◆ **Problem**
Of the lines below, copy those that hold the word "price".
Provided information Start Marker
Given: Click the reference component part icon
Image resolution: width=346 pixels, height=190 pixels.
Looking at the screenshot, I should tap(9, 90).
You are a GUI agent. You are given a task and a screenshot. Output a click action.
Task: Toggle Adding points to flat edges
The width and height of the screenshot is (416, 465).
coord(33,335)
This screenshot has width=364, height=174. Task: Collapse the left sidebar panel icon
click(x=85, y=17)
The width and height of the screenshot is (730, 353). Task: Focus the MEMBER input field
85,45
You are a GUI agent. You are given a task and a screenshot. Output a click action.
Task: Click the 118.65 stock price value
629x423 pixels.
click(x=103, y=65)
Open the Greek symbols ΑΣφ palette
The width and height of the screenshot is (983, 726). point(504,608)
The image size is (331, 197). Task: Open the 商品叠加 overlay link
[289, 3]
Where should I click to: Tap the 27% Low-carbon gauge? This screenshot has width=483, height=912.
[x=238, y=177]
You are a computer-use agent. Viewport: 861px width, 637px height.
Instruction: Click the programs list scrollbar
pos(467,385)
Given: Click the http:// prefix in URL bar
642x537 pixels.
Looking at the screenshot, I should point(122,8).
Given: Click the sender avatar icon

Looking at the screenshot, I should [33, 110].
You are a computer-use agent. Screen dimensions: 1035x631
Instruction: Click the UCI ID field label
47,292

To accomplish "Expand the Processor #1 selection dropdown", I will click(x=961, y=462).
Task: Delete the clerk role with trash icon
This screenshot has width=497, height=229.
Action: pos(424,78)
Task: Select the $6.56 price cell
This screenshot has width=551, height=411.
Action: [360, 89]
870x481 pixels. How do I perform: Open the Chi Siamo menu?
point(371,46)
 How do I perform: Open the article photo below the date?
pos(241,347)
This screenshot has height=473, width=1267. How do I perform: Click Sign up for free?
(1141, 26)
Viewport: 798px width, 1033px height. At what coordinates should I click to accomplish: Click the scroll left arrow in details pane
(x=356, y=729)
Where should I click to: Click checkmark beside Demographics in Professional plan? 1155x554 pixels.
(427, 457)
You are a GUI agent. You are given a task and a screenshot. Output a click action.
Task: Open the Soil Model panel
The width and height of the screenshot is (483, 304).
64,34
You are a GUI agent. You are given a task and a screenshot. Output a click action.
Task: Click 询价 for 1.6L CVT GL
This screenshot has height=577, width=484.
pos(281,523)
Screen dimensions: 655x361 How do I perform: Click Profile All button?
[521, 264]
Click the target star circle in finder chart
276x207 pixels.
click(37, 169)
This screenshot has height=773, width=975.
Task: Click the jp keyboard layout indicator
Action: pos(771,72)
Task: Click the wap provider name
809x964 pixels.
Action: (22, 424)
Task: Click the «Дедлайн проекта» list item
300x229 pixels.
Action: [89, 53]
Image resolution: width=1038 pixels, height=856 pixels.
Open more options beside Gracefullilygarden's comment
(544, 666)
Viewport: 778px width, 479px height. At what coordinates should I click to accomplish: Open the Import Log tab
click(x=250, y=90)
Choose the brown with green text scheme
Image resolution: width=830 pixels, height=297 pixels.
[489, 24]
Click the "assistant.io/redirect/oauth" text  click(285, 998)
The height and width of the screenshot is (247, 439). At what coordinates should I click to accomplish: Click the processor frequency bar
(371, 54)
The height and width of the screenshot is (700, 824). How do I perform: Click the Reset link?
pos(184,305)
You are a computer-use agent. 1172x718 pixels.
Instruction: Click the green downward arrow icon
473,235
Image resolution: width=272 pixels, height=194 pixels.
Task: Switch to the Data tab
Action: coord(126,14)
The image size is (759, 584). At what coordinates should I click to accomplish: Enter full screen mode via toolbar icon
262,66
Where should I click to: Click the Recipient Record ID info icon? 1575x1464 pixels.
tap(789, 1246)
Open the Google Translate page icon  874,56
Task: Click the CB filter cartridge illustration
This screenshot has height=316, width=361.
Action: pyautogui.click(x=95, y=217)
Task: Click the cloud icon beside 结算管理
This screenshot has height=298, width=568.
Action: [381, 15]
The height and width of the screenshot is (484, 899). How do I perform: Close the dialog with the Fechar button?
Provided information End Marker
◆ **Solution for this exercise**
Task: Click the 118.65 stock price value
Task: Select the $6.56 price cell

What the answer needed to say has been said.